• Page extract:

Fishman, Kenneth J., J.
The defendant, Michael Capuzzo, has been charged with armed assault with intent to murder and assault and battery with a dangerous weapon. He now moves to suppress identification evidence. After hearing, and upon review and consideration, the defendant’s motion to suppress is ALLOWED.
FINDINGS OF FACT
On December 31, 2012, Jacquan Kirby held a New Year’s Eve party at his parents’ home in Milton, Massachusetts. Between 10 to 30 Milton residents, all under the age of 21, attended this party. Many of the guests brought alcohol, and most of them consumed *318it. A substantial number of the guests were partying in the basement of the home.
Later that night, a “party bus” containing the defendant and approximately 30 underage males and females, most of whom were from South Boston, arrived at the Kirby house. Kirby, who was admittedly drunk at the time the bus arrived, had allowed one of the passengers to bring a few friends to the party, but when a larger group arrived, he asked them to leave. The South Boston individuals did not leave, but rather many of them went into the basement where the parly was principally ongoing.
Kirby persisted in asking these individuals to leave, and ultimately a fight broke out with pushing and shoving and punches being thrown. Someone uttered the “N word” that may have been directed toward Kirby, who is African American. Up to 50 people were involved in the fight in the small basement area. Two of the Milton young men, Matthew Regan and Andrew Sheehan, were stabbed during the fight. Kirby did not see his friends get stabbed.
Regan, who had consumed anywhere from 12 to 14 beers, admittedly does not remember everything that occurred. He did not see a knife, and was unable to describe or identify the person who stabbed him. A few days after the fight, he saw the defendant’s photograph in the Patriot Ledger newspaper in a report of an arraignment in the Quincy District Court.1 He told the police that he recognized the person in the photograph, the defendant Capuzzo, as being at the house that night. At least one individual told him that Capuzzo was the person that had stabbed him. Regan was not shown a photo array by the police.
Sean Peterson, who also admitted being drunk, indicated that he might be able to identify the person who was fighting with Kirby if he saw him. He described that individual as having black hair, being fairly short, 5’8" to 5T1," having a muscular stocky build, and weighing 160 to 180 lbs. He saw Matt Regan get stabbed from about 10 to 15 feet away, but was unable to say who stabbed him. He too saw an article in a newspaper with the photograph of Capuzzo, and testified that the person in the photo had similar hair and build as the person who stabbed Regan. He heard that person being identified as Capuzzo, and had heard people call him “Capuzzo” at the party. Peterson too was not shown a photo array by the police.
Andrew Sheehan was the other individual who was stabbed, but did not realize he was stabbed when it occurred. He said that he had seen a short, heavy set male 5’7" to 5’ 11" in height (but shorter than himself who was 5’11"), wearing a striped shirt, and holding a knife, standing in front of him. He said the individual had short hair like a crew cut, and he was 180 to 240 lbs. He remembers hearing the name “Capuzzo.” He heard the individual with the knife say “don’t come near me.” He did not see the press coverage concerning this case.
Nicholas Noonan, who was 20 years old, admitted to having 3 or more beers, but claimed not to be drunk at the time of the fight. He was personally involved in the fighting, and, at a point where he was up against a wall next to Sheehan, he was able to see Regan on the other side of the room get stabbed. He did not see Sheehan get stabbed.

• Aim: Condense the paragraph of the court ruling above that begins "Regan, who had consumed" into a short bulleted list that keeps its main facts.

• Stored data:
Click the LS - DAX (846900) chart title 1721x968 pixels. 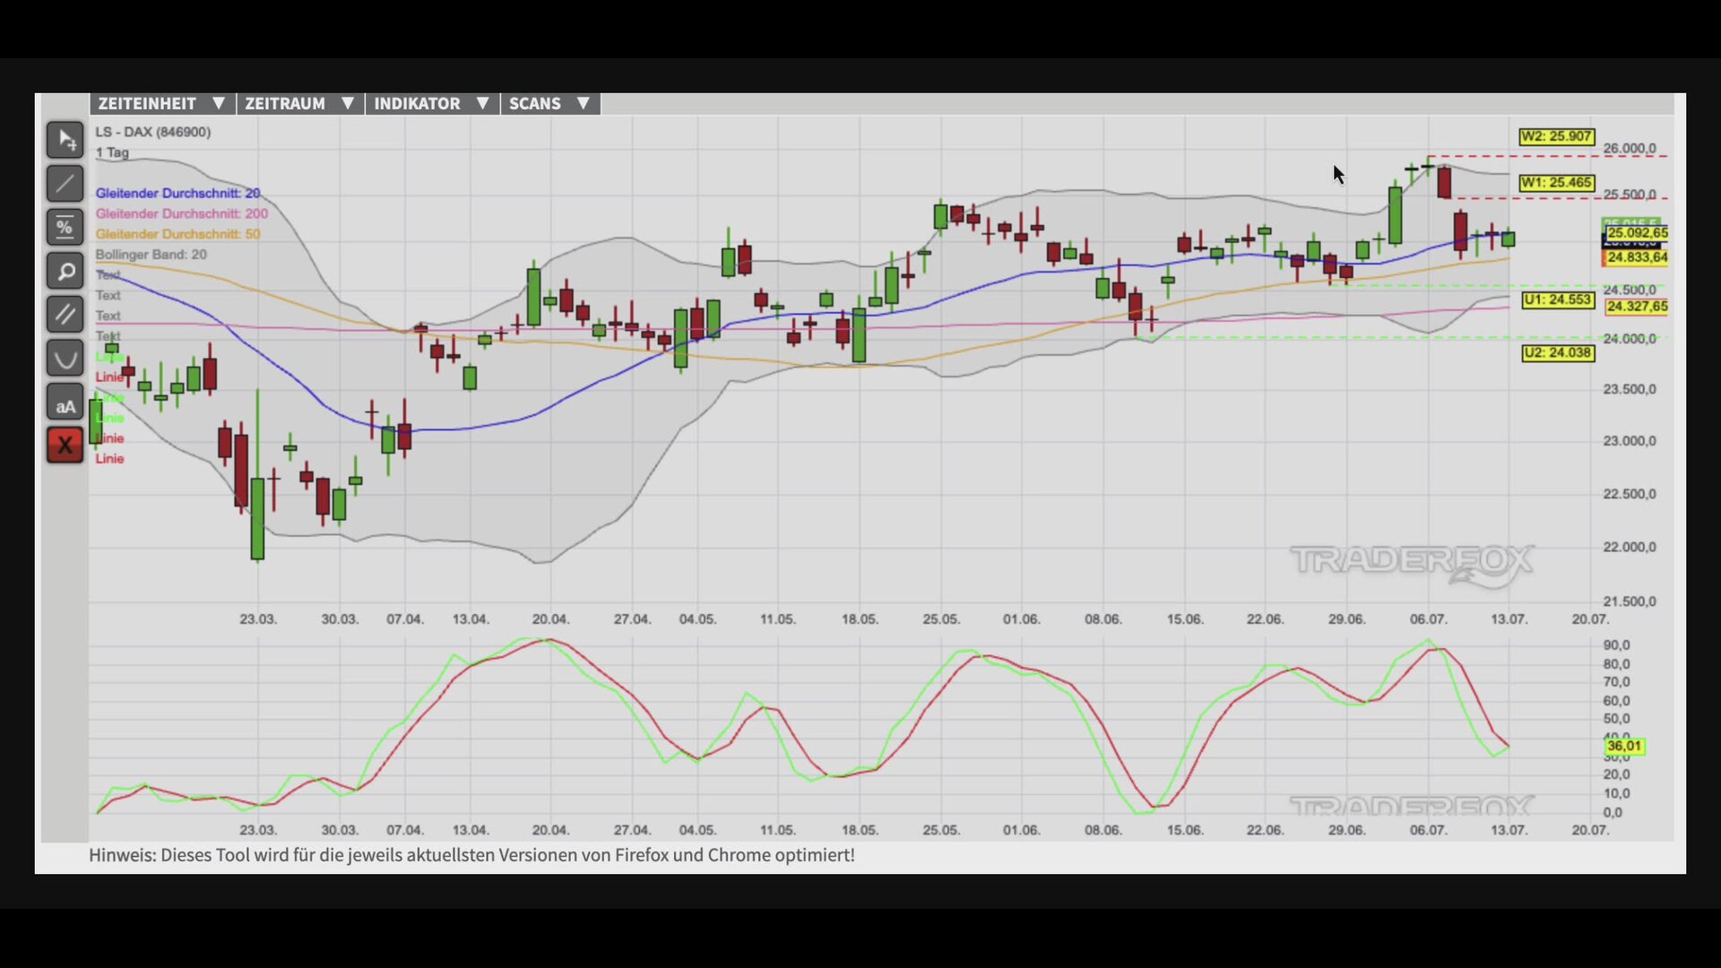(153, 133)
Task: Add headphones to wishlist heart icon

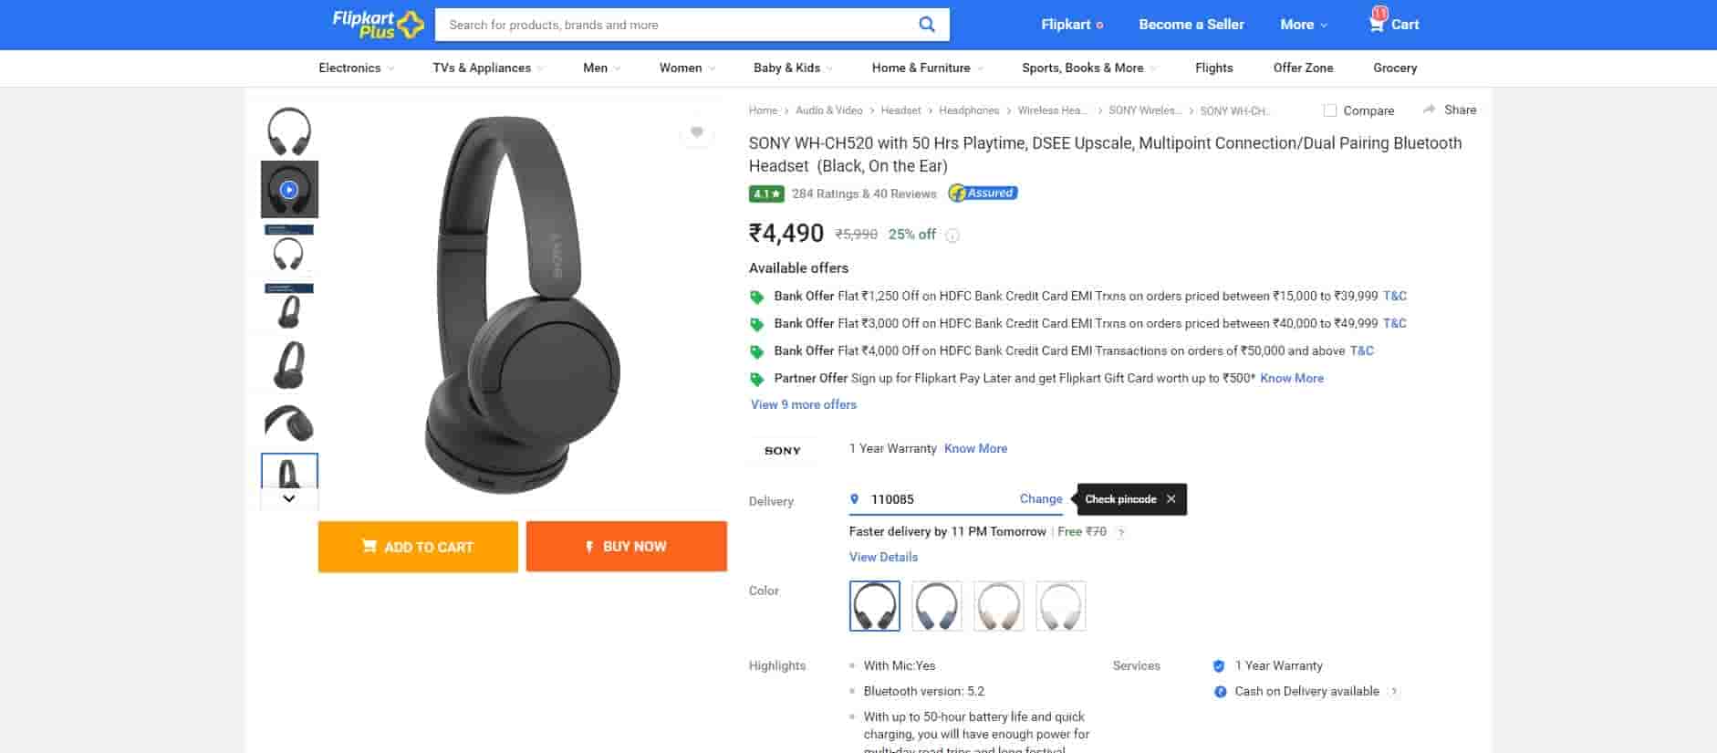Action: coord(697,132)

• Right answer:
- Regan had drunk 12 to 14 beers and admits he does not remember everything that happened.
- He did not see a knife and could not describe or identify the person who stabbed him.
- A few days after the fight, he saw the defendant's photograph in the Patriot Ledger, in a report of an arraignment in the Quincy District Court.
- He told police he recognized the person in the photograph, Capuzzo, as having been at the house that night.
- At least one person told him that Capuzzo was the one who stabbed him.
- Police did not show him a photo array.